## EXERCISE INSTRUCTIONS
Throughout the material below, tally the lines containing "live" and give the total with no accompanying text.

## DATA SHOWN
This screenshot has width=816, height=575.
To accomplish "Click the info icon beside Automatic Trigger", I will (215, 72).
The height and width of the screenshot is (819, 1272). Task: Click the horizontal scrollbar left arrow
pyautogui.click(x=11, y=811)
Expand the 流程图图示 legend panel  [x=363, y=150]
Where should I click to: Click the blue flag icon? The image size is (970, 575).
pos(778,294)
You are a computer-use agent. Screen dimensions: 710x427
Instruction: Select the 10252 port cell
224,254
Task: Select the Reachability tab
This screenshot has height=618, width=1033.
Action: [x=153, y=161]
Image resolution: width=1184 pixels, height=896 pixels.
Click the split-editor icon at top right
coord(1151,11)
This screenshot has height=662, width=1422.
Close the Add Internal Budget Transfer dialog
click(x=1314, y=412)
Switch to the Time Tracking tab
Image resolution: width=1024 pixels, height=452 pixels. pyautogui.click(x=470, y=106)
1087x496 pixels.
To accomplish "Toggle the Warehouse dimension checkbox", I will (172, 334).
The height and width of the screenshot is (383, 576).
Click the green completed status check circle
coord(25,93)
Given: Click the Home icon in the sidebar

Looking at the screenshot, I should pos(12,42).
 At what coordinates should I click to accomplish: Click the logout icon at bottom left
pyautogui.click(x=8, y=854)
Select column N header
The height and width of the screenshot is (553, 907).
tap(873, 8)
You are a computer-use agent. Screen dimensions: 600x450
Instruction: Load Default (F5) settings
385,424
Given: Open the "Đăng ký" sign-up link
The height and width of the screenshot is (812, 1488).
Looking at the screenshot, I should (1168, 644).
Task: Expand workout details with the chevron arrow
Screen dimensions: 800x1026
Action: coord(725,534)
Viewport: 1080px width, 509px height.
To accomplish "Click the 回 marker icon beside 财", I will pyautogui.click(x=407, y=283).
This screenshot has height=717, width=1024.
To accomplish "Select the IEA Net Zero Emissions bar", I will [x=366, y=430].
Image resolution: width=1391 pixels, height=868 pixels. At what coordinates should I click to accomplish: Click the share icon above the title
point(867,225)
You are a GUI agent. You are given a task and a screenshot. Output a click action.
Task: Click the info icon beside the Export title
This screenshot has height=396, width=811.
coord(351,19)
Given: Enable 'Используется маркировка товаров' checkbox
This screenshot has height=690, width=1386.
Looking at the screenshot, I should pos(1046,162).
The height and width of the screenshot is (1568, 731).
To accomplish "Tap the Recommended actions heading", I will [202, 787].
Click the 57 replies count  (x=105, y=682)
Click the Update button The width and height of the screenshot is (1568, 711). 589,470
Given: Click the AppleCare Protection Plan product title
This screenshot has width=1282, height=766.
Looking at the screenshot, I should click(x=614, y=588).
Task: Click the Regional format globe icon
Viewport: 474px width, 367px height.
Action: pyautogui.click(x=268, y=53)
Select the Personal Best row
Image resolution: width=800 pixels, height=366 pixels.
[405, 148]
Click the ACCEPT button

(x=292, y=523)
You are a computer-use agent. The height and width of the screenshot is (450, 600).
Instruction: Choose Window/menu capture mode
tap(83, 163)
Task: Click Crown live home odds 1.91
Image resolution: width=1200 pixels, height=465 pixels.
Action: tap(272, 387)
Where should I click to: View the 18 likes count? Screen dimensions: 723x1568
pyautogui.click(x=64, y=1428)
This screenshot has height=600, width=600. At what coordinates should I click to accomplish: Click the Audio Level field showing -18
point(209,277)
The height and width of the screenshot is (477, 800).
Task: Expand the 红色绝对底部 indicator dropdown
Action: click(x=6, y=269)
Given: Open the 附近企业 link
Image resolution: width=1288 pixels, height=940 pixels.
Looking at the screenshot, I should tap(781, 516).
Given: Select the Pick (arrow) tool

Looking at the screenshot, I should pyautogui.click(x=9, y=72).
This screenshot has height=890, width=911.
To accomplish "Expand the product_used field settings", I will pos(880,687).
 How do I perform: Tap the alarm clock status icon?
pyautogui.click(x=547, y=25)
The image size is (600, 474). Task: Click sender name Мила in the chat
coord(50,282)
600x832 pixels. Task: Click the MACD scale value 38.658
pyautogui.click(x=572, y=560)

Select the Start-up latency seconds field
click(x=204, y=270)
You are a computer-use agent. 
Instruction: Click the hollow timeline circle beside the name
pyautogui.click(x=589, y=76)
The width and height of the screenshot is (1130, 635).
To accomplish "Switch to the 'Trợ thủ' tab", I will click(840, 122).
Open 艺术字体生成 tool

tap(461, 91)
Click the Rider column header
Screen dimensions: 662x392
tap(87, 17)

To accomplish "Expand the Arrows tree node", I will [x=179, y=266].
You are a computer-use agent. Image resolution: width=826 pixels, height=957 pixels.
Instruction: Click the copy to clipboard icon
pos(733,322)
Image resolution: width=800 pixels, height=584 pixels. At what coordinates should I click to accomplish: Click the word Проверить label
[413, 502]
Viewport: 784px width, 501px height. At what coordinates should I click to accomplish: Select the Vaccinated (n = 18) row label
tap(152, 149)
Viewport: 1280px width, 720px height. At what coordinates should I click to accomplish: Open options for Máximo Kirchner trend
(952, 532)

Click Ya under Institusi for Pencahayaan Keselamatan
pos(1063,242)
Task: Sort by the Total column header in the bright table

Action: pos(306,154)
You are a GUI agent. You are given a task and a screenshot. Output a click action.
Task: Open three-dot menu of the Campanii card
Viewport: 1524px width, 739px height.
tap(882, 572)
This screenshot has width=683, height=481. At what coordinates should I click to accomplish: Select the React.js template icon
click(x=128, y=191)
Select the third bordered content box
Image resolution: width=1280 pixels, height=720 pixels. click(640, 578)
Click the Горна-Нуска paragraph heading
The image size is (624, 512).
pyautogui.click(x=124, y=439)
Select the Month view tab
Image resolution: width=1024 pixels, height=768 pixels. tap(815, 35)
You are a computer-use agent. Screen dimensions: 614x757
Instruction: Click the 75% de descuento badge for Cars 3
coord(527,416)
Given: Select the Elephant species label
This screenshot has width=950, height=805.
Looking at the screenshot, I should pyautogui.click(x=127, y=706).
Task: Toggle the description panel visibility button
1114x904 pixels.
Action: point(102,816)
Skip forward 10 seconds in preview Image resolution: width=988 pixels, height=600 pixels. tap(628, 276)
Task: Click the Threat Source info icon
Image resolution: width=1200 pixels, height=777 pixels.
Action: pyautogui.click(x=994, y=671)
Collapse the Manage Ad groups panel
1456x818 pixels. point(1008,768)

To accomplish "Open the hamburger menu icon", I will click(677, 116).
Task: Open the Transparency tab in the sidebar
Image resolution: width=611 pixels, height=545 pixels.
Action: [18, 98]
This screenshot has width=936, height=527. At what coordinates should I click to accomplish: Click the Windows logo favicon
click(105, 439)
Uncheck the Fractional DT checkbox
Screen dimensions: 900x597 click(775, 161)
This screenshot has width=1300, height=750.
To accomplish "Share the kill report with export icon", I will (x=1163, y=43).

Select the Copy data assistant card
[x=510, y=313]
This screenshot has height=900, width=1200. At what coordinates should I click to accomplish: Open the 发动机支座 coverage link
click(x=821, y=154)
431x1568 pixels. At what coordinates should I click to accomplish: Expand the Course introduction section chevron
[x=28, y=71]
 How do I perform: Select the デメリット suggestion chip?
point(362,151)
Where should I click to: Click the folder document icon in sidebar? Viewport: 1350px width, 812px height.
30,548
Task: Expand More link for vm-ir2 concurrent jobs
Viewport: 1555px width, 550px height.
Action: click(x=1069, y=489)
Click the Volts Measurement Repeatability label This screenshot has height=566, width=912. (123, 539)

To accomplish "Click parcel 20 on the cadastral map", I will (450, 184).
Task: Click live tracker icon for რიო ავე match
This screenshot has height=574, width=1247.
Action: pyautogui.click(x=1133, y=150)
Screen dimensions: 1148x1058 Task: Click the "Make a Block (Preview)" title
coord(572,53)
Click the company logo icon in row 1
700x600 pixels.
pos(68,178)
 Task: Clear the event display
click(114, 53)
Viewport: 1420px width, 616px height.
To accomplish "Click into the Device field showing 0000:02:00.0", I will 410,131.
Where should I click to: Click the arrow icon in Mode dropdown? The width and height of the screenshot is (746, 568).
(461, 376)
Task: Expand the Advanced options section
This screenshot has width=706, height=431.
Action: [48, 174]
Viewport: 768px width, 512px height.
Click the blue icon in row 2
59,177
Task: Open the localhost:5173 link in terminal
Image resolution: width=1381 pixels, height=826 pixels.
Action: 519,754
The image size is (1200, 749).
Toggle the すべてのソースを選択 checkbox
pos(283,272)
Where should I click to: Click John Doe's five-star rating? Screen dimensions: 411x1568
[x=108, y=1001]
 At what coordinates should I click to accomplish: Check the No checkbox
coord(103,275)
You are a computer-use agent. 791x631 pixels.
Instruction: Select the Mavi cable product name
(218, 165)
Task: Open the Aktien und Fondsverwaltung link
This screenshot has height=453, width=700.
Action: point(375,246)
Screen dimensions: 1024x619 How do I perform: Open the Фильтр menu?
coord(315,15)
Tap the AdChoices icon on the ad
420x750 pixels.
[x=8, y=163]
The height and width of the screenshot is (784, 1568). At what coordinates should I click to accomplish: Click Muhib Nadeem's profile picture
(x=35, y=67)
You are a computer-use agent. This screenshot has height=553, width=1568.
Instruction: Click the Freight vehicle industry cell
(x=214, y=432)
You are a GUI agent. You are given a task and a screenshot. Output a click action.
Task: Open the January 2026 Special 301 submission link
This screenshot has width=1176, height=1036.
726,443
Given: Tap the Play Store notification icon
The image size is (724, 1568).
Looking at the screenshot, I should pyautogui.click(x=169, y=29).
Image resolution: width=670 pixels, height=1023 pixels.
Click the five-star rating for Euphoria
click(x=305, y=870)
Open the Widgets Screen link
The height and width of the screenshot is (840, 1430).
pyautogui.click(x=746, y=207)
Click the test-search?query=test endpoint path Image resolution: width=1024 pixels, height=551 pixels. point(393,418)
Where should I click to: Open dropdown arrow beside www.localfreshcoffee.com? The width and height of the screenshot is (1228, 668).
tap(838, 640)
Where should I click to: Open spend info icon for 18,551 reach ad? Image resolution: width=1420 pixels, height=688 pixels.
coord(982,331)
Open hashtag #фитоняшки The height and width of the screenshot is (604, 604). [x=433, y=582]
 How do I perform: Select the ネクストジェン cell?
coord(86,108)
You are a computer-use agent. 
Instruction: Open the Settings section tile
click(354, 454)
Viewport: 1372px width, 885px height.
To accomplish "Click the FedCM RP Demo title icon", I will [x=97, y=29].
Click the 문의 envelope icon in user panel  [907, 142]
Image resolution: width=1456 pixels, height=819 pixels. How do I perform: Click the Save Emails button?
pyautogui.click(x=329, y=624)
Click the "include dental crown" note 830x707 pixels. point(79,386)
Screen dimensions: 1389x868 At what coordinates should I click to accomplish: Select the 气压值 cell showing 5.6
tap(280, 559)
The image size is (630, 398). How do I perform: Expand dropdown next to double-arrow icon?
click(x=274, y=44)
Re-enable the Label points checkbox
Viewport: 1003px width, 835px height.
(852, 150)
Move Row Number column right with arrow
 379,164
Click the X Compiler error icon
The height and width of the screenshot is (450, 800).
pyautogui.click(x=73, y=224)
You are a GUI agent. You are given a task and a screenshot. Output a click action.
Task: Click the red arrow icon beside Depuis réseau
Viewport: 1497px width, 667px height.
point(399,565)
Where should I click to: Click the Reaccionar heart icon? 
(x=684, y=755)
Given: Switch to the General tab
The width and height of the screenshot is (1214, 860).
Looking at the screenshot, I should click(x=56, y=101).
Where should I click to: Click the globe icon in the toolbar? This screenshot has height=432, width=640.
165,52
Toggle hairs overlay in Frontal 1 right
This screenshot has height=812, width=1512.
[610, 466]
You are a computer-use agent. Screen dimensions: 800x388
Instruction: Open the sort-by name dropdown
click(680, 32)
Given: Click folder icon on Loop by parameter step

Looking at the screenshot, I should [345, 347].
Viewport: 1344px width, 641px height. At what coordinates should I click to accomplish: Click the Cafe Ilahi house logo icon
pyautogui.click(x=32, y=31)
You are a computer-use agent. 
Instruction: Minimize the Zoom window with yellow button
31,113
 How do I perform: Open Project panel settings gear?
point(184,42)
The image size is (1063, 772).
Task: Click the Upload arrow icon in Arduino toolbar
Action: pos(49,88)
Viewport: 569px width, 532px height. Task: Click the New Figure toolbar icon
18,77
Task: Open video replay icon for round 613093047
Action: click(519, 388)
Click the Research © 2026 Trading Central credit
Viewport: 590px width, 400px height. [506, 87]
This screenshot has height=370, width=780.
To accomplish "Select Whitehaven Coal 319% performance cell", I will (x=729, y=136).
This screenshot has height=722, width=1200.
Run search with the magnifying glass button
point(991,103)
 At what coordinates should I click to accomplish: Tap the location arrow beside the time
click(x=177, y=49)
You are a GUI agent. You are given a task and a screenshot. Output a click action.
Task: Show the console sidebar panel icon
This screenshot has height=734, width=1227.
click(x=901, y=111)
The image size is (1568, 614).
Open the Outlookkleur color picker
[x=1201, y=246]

## WRITTEN ANSWER
2